RECORDS TO USE -
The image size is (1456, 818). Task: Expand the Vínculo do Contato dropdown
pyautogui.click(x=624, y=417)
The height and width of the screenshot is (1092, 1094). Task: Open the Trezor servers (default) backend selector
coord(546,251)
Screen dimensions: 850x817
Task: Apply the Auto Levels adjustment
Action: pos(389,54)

...

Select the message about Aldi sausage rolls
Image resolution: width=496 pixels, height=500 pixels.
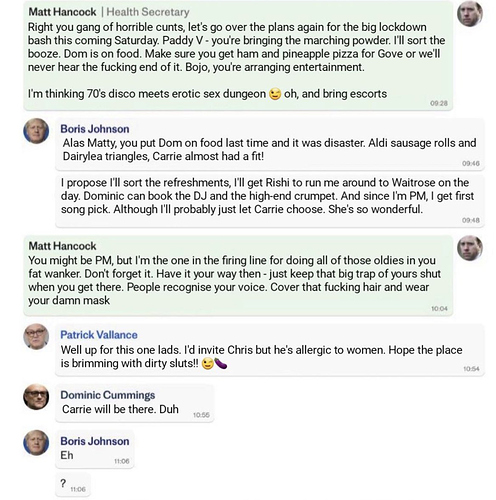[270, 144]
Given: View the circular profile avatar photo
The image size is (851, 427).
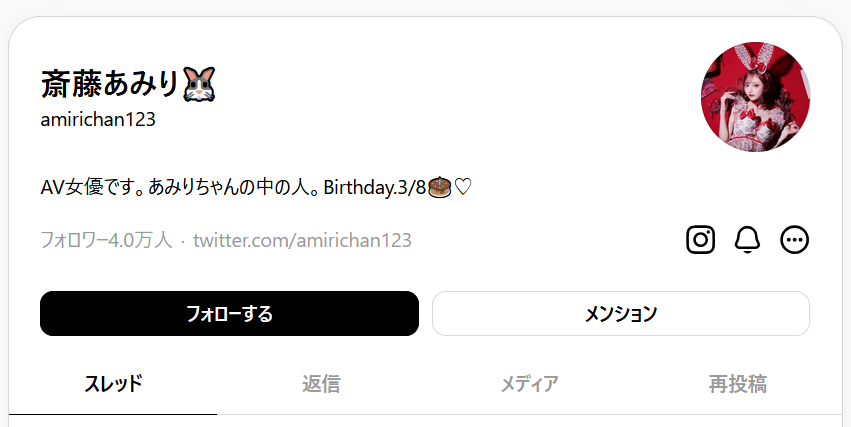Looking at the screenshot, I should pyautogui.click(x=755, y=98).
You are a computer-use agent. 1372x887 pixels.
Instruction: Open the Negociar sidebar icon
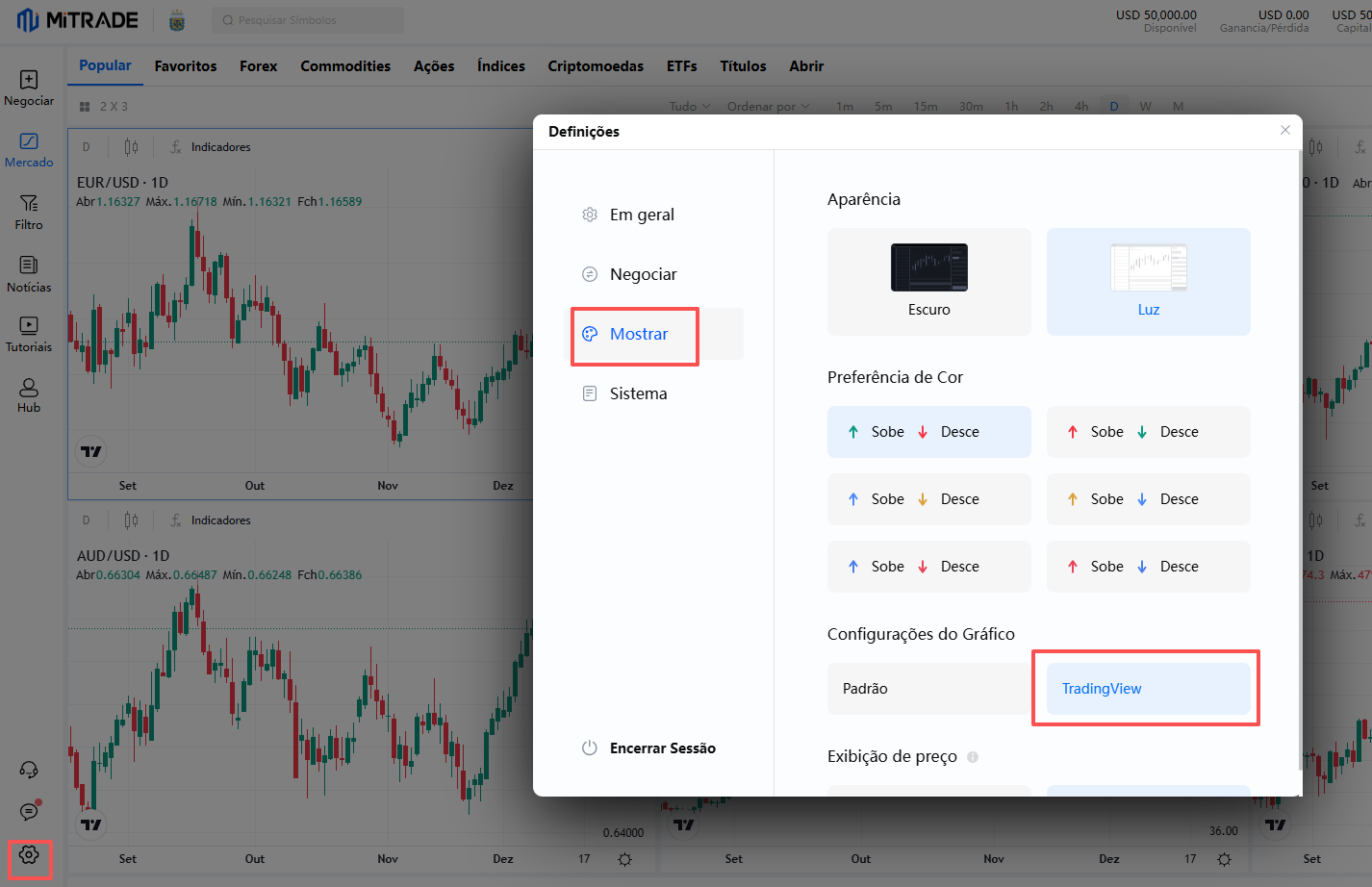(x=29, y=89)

WORK ITEM -
Only the lines between the one with "Select the message about Aldi sausage rolls" and the one with "You are a computer-use", those two included, get copied from the material above. Keep it exact and free of pictures.

FINISHED TASK -
Select the message about Aldi sausage rolls
Image resolution: width=496 pixels, height=500 pixels.
[270, 144]
Given: View the circular profile avatar photo
The image size is (851, 427).
Looking at the screenshot, I should pyautogui.click(x=755, y=98).
You are a computer-use agent. 1372x887 pixels.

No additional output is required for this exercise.